Asked who was sending the stuff, Gurdayal said: “We don’t know. It’s all managed by the gurdwaras. That’s the Sikh culture. We have enough rice, wheat and pulses while milk and vegetables are supplied daily.”

Nobody is charging for anything. While the farmers had come with enough rations to last months, the perishable stuff is coming free and plentiful. You get tea, biscuits and breakfast in the morning. Whoever arrives at lunchtime is fed roti, rice, dal, vegetables and even kheer. Snacks in the evening, followed by dinner completes the langars’ day.

Curious visitors, activists, police and paramilitary personnel, and the neighbourhood poor are also being fed with affection and respect.

Eatables apart, many stores are providing the daily necessities free to the protesters. “We have quilts, mufflers, woollen socks, mattresses, warm innerwear, toothpaste, toothbrush, soaps, everything. We don’t charge for anything,” said Sukhjeewan Singh, a volunteer at a store.

“We also set up washing machines in the morning for washing clothes.”
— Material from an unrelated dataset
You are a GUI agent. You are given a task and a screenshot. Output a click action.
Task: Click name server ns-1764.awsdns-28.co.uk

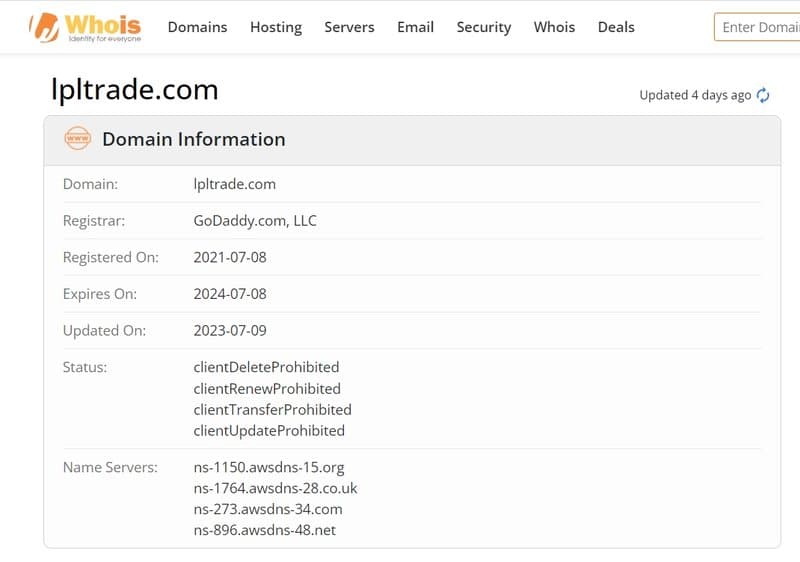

Asked where these goods came from, he expressed ignorance saying he was just a “sewadar” (one who serves) but speculated that the gurdwara management committees could be behind the supplies.

Water heaters too are available, apart from medicines and doctors. There’s a blood donation camp where youths can be seen happily lying down to give blood.

The protest site has two huge women-only cabins that can accommodate over 500. Bonfires, hookahs and endless rounds of tea keep the agitators warm. Busy young volunteers, boys and girls, keep running around, looking after things under the guidance of the control room.

What the large-scale arrangements reflect is the protesters’ willingness to stay on for the long haul. It’s virtually impossible to find anyone confessing to fatigue or a desire to return home.

Even an 80-year-old merrily proclaimed: “Mar jayenge, peechhe nahin hatenge (We will die but not back off).”

A slogan often heard over the loudspeakers goes: “Kisan ekta karta hai, marne se nahin darta hai (The farmers stand united, unafraid to die).”

A group of elders from Lakhimpur recalled the revolutionary hero Bhagat Singh and said the farmers’ movement too was a freedom struggle.

Asked whether the government’s obduracy and one of Delhi’s harshest winters might not succeed in breaking their resolve, one of them said: “We haven’t come here for entertainment. Cold and heat can’t deter us: farmers live with nature.”

He added: “The Prime Minister has inflicted this wound on us. Agitations are organised to make demands; this is the first agitation to tell the government, ‘Please don’t give us what we don’t want’. We have come here to teach Modi a lesson. He either withdraws these laws or we destroy his politics.”